Rickart, like a worried animal, following the footsteps of his master, sought vainly all night to head Van off and quiet him down in bed. At two in the morning, at McCoppet's gambling hall, where Van perhaps expected to encounter the jumpers of his claim, the little cashier succeeded at last in commanding Van's attention. Van had a glass of stuff in his hand—stuff too strong to be scathed by all the pure food enactments in the world.
"Look here, boy," said Rickart, clutching the horseman's wrist in his hand, "do you know that Gettysburg, and Nap, and Dave are camping on the desert, waiting for you to come home?"
Van looked at him steadily. He was far from being dizzied in his brain. Since the blow received at the hands of Beth had not sufficed to make him utterly witless, then nothing drinkable could overcome his reason.
"Home?" he said. "Waiting for me to come home."
Suddenly wrenching his hand from Rickart's grip he hurled the glass of liquor with all his might against the mirror of the bar. The crash rose high above the din of human voices. A radiating star was abruptly created in the firmament of glass, and Van was starting for the door.
The barkeeper scarcely turned his head. He was serving half a dozen men, and he said: "Gents, what's your poison?"

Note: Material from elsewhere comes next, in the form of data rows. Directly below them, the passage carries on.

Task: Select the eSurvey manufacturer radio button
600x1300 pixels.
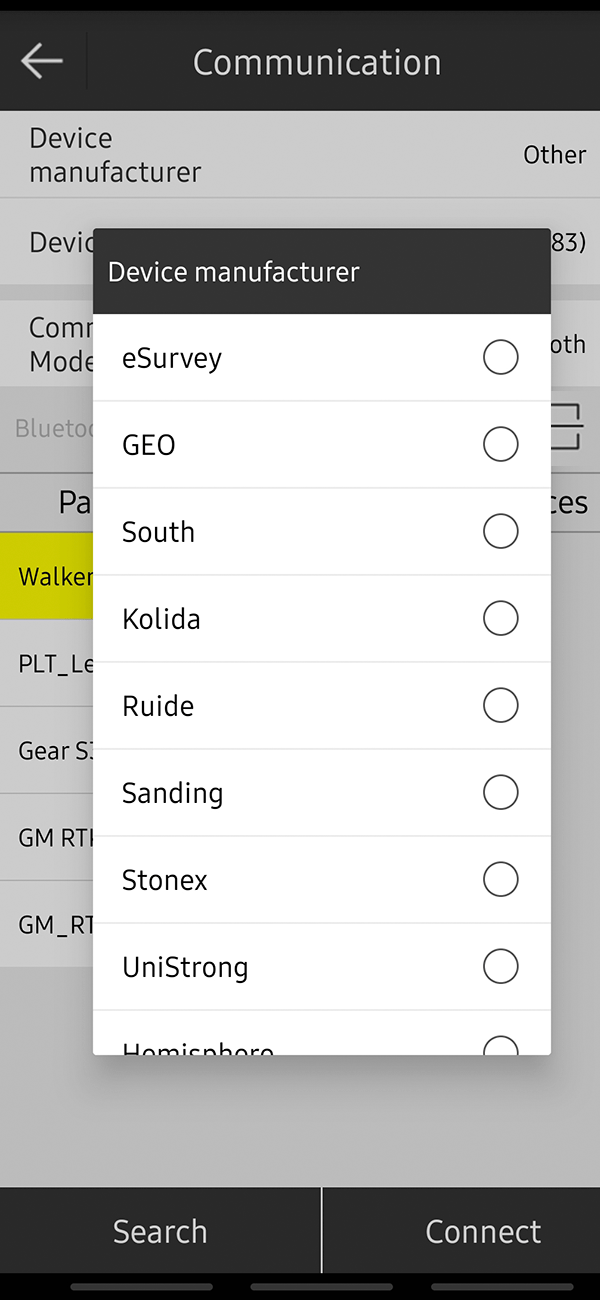Action: 500,357
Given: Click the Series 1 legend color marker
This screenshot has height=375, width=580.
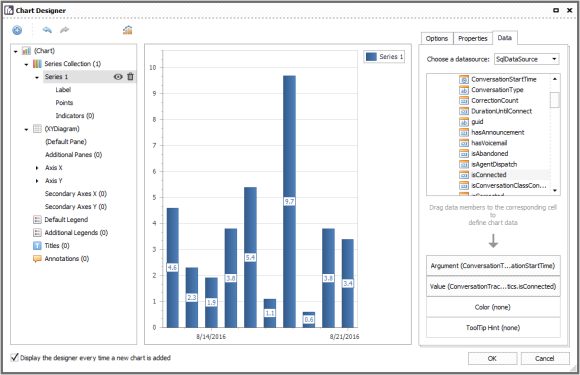Looking at the screenshot, I should pyautogui.click(x=371, y=57).
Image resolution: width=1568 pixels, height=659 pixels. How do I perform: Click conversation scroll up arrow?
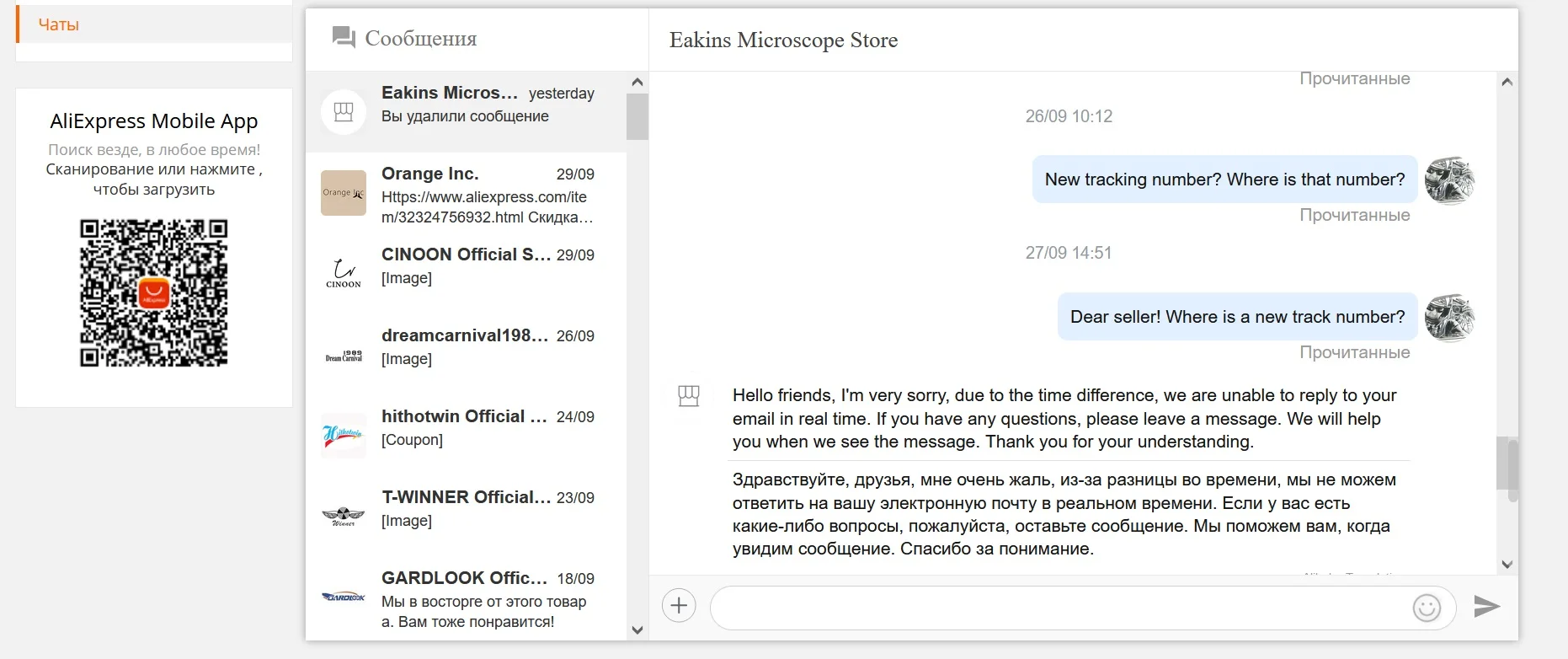[1507, 83]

A crowd of half-intoxicated revelers started for Van and attempted to haul him back. He flung them off like a lot of pestiferous puppies, and cleared the door.
He went straight to the hay-yard, saddled his horse, and headed up over the mountains. He had eaten no dinner; he wanted none. The fresh, clean air began its work of restoration.

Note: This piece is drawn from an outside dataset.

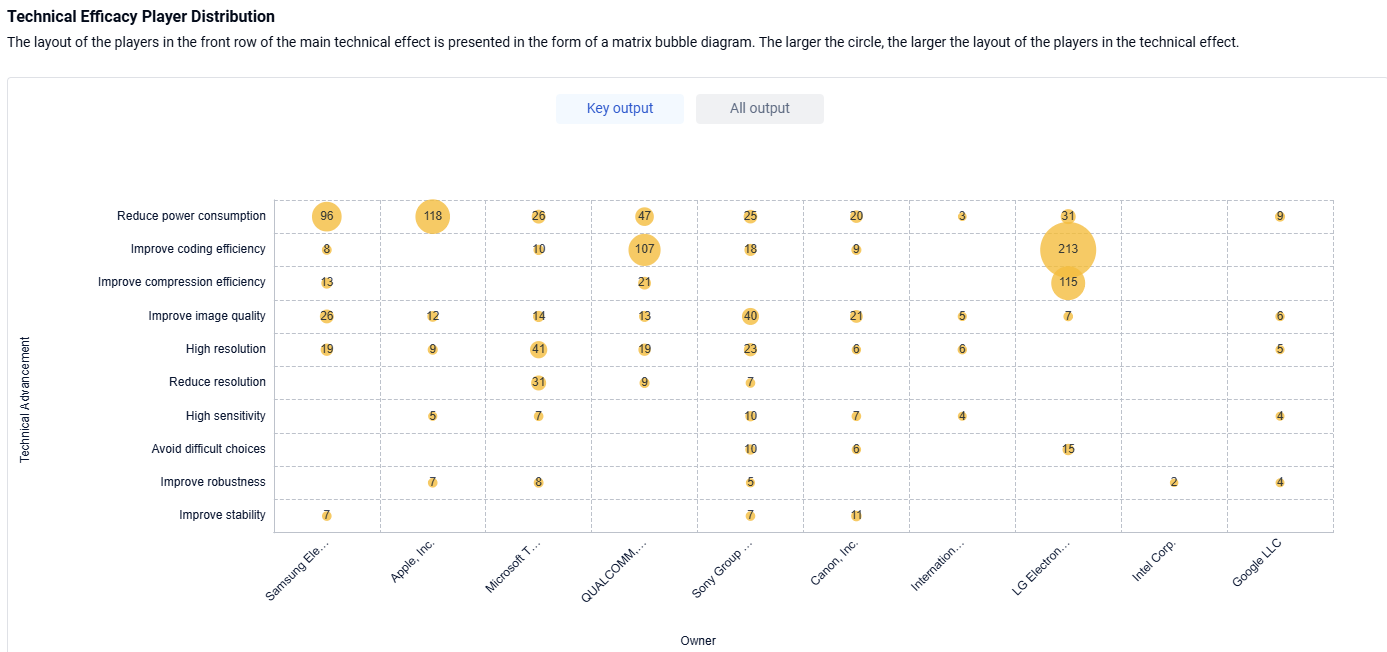Click the "Google LLC" owner axis label
Screen dimensions: 1387x652
1258,562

It was daylight when he reached the camp his partners had made on the desert. Napoleon and Gettysburg were drunk. Discouraged by his long delay, homeless, and utterly disheartened, they had readily succumbed to the conveniently bottled sympathy of friends.

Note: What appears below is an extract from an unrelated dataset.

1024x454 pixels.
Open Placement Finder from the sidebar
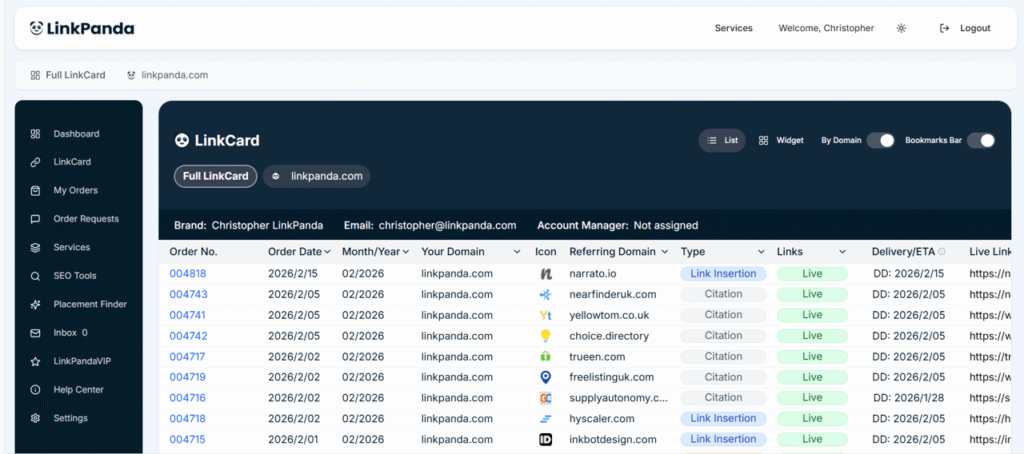(90, 304)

No sooner had the horseman alighted at the camp than Napoleon flung himself upon him. He was weeping.
"What did I sh-sh-sh-sh-(whistle) shay?" he interrogated brokenly, "home from a foreign—quoth the r-r-r-r-r-(whistle) raven—NEVER MORE!"
Gettysburg waxed apologetic, as he held his glass eye in his hand.
"Didn't mean to git in thish condition, Van—didn't go to do it," he imparted confidentially. "Serpent that lurks in the glash."
Van resumed his paternal rôle with a meed of ready forgiveness.
"Let him who hath an untainted breath cast the first bottle," he said. Even old Dave, thought sober, was disqualified, and Algy was asleep.